Keajaiban Air Barokah di Tradisi Siraman Piring Panjang, Ribuan Warga Berebut Berkah

Cirebon, (SGOnline),-
Keraton Kacirebonan kembali menggelar prosesi Siraman Piring Panjang pada Senin pagi, sebagai bagian dari peringatan Maulid Nabi Muhammad SAW.
Bukan sekadar ritual tahunan, tradisi ini menjadi simbol perjalanan spiritual yang telah berlangsung lebih dari dua abad, diwariskan oleh para leluhur Keraton, dan tetap dipelihara dengan khidmat hingga hari ini, Senin (16/9/2024).
Setiap tahun, prosesi ini mengundang perhatian masyarakat, baik dari dalam maupun luar Cirebon. Tujuh piring jimat peninggalan leluhur yang usianya mencapai lebih dari dua abad, dibersihkan secara khusus untuk persiapan Panjang Jimat, sebuah tradisi yang diadakan sebagai puncak perayaan Maulid Nabi. Nasi Jimat dan berbagai lauk pauk nantinya akan disajikan di atas piring-piring ini, melambangkan kesakralan dan keberkahan.

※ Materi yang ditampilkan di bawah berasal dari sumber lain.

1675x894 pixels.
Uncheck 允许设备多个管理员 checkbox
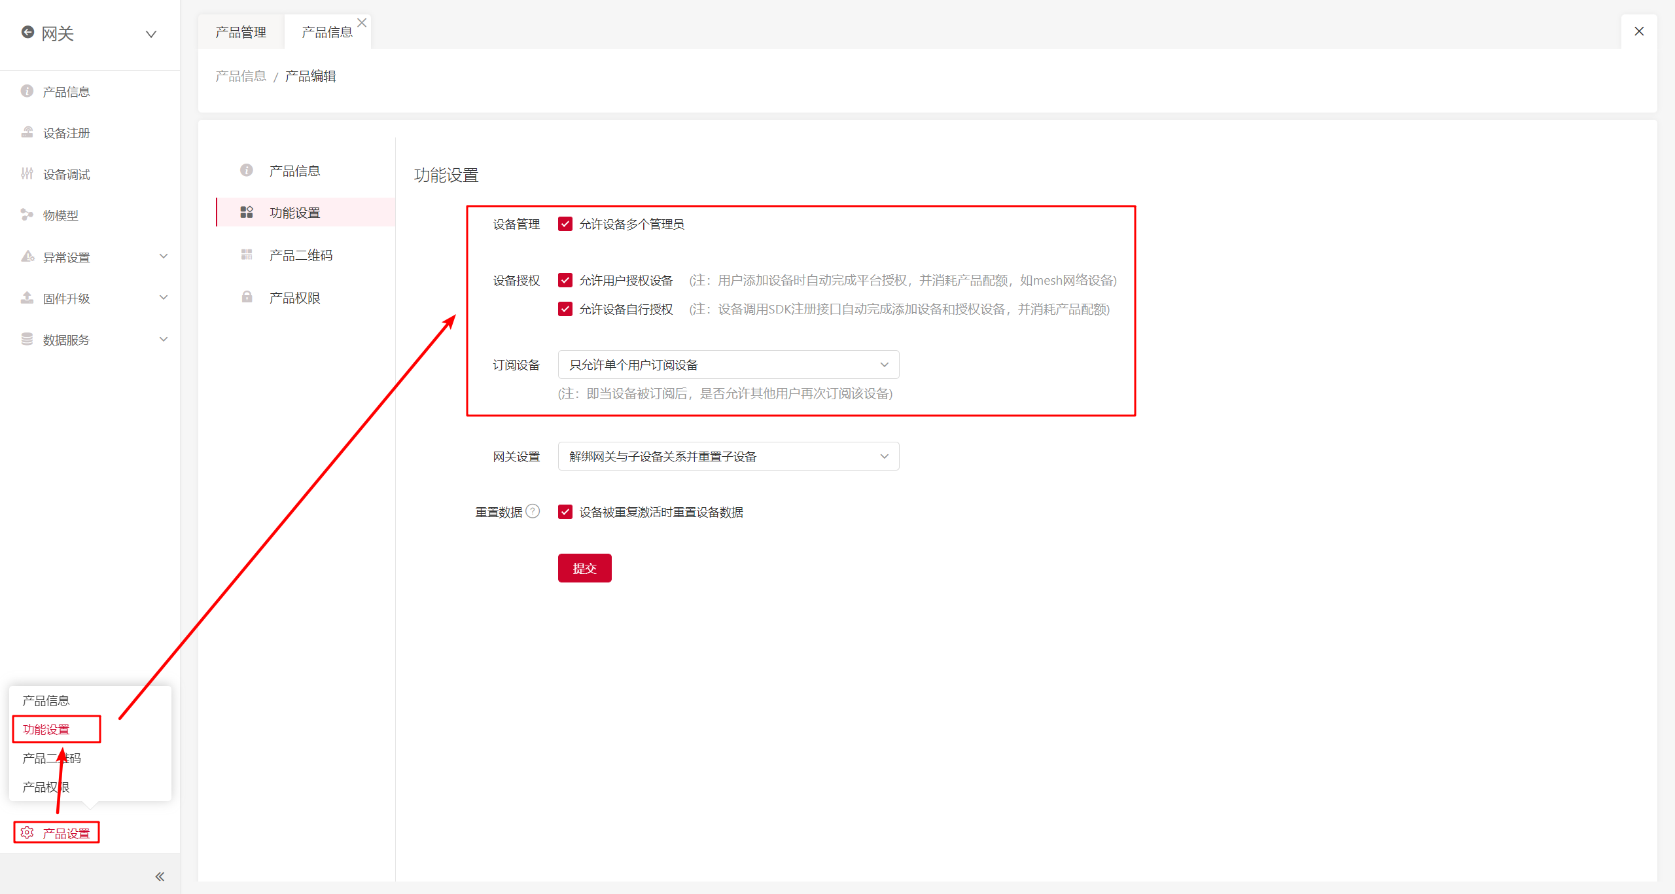565,224
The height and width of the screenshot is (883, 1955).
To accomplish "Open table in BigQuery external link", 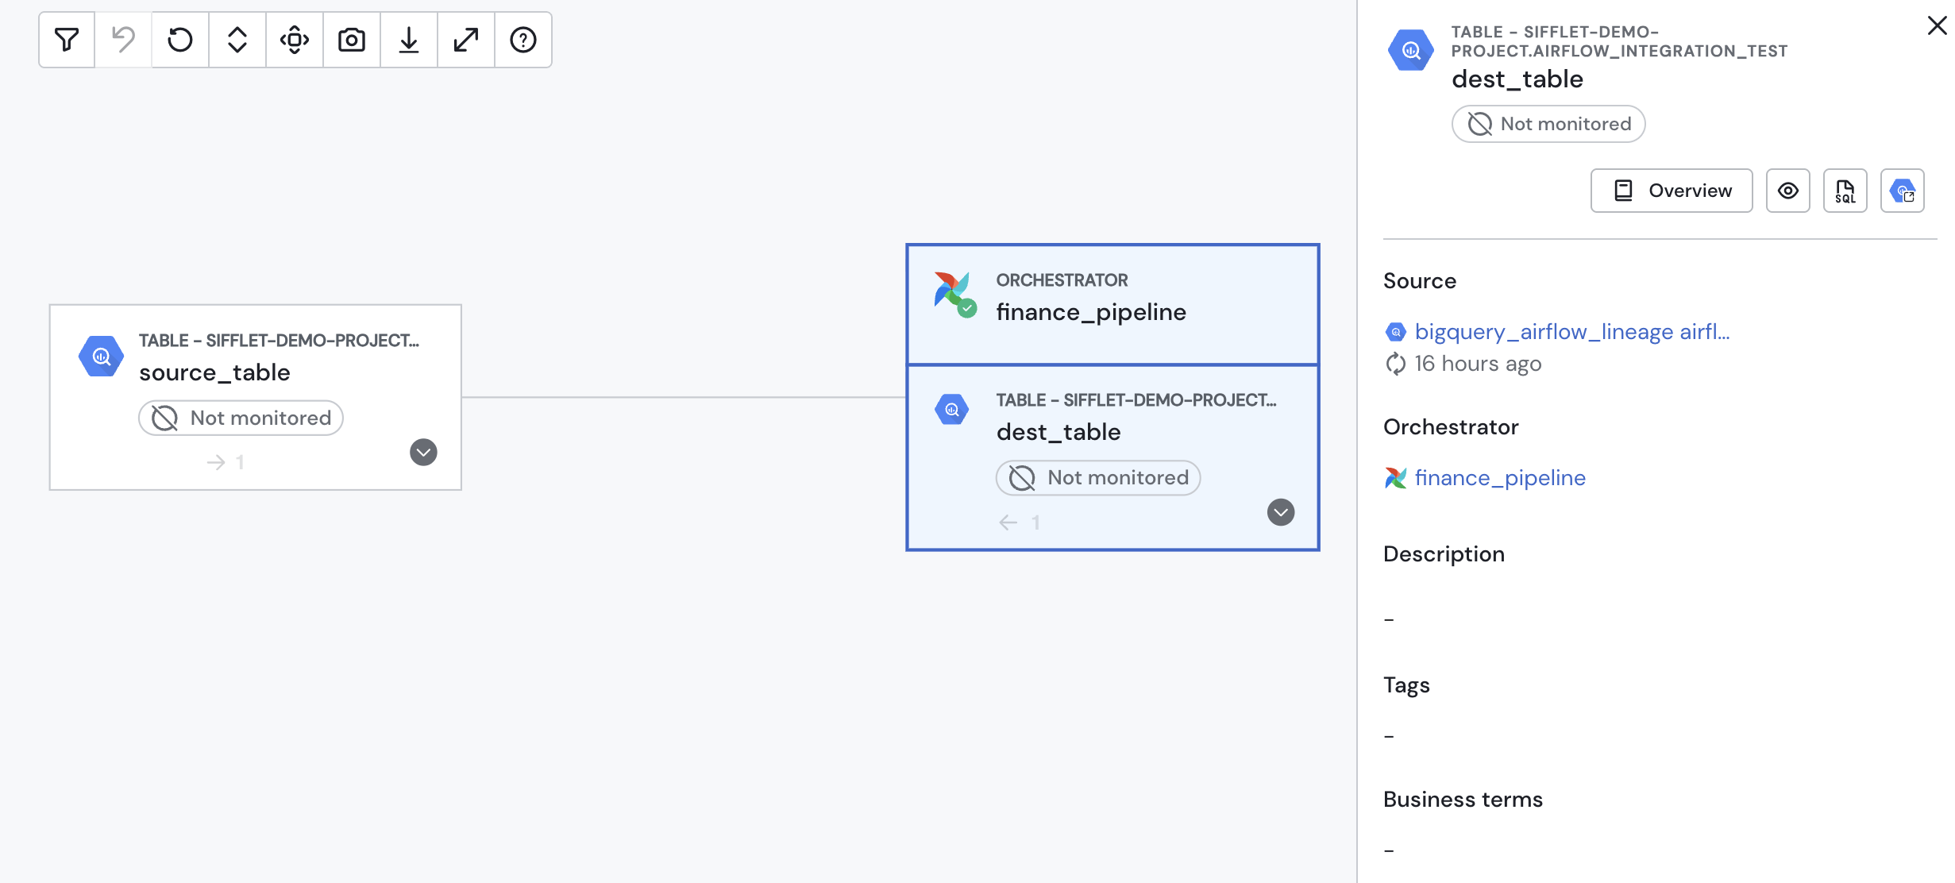I will [1902, 191].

Dari sinilah, nilai spiritual tradisi ini menyentuh masyarakat. Sultan Keraton Kacirebonan IX, Pangeran Raja Abdulgani Natadiningrat, memimpin langsung jalannya prosesi, didampingi oleh keluarga keraton dan para sesepuh. Dengan lantunan sholawat Nabi Muhammad SAW yang mengalun syahdu, prosesi tersebut dimulai.
Tujuh piring jimat dikeluarkan dari Kamar Jimat, satu per satu, dengan penuh hormat dan kekhidmatan. Putra Mahkota, Elang Raja Kusuma Natadiningrat, membawa piring pertama, diikuti oleh Elang Nezar yang membawa piring kedua, serta anggota keluarga keraton lainnya yang turut membawa piring selanjutnya.
Namun, apa yang sebenarnya membuat piring-piring ini begitu istimewa? Bukan hanya karena usianya yang sudah ratusan tahun, tetapi juga karena motif yang tergurat pada setiap piringnya.
Dua piring bermotif kaligrafi melambangkan Syahadat Tauhid dan Syahadat Rasul. Dua piring lainnya bermotif bunga, yang menyimbolkan keindahan iman dan Islam. Sedangkan tiga piring lainnya, berwarna putih polos, melambangkan kesucian. Kesucian inilah yang akan dipakai untuk mewadahi Nasi Jimat pada puncak acara, menjadikannya lambang keberkahan yang mendalam.
Tak hanya keluarga keraton, masyarakat pun sangat antusias menyambut tradisi ini. Sukro, seorang warga asal Brebes, Jawa Tengah, datang jauh-jauh hanya untuk mengikuti prosesi Siraman Piring Panjang. Baginya, mendapatkan air Barokah dari prosesi tersebut adalah sebuah keberkahan yang tak ternilai.
“Habis ngambil air Barokah untuk jaga keselamatan di rumah, buat keluarga. Saya asli Brebes, datang dari kemarin jam 06.00 sore. Tenaga terkuras, tapi Alhamdulillah dapat banyak,” ungkap Sukro dengan wajah sumringah.
Air Barokah yang diperoleh dari prosesi ini memiliki arti khusus bagi banyak orang. Mereka percaya bahwa air yang telah didoakan selama satu bulan diambil dari tujuh mata air suci ini, dapat membawa keselamatan, keberkahan, dan kesehatan. Sukro menggunakannya untuk berbagai keperluan, mulai dari campuran air mandi, menyirami tanaman, hingga membantu kelancaran usaha. Bagi masyarakat, tradisi ini bukan sekadar ritual, tetapi juga sarana untuk meraih berkah dalam kehidupan sehari-hari.
Tradisi Siraman Piring Panjang di Keraton Kacirebonan tidak hanya menjadi warisan budaya, tetapi juga mengandung nilai-nilai spiritual yang dalam. Di tengah arus modernitas, acara ini tetap mampu memelihara keterhubungan antara masyarakat dan nilai-nilai keagamaan, memperkuat keimanan serta ketakwaan kepada Allah SWT dan Rasulullah Muhammad SAW. Sebuah pelajaran berharga bahwa tradisi yang kaya akan makna dapat bertahan melintasi waktu dan generasi.
Pada akhirnya, Siraman Piring Panjang tidak hanya sekadar membersihkan piring-piring berusia ratusan tahun, tetapi juga menjadi simbol penyucian jiwa, menyambut puncak Panjang Jimat dengan hati yang lebih bersih dan iman yang lebih kuat.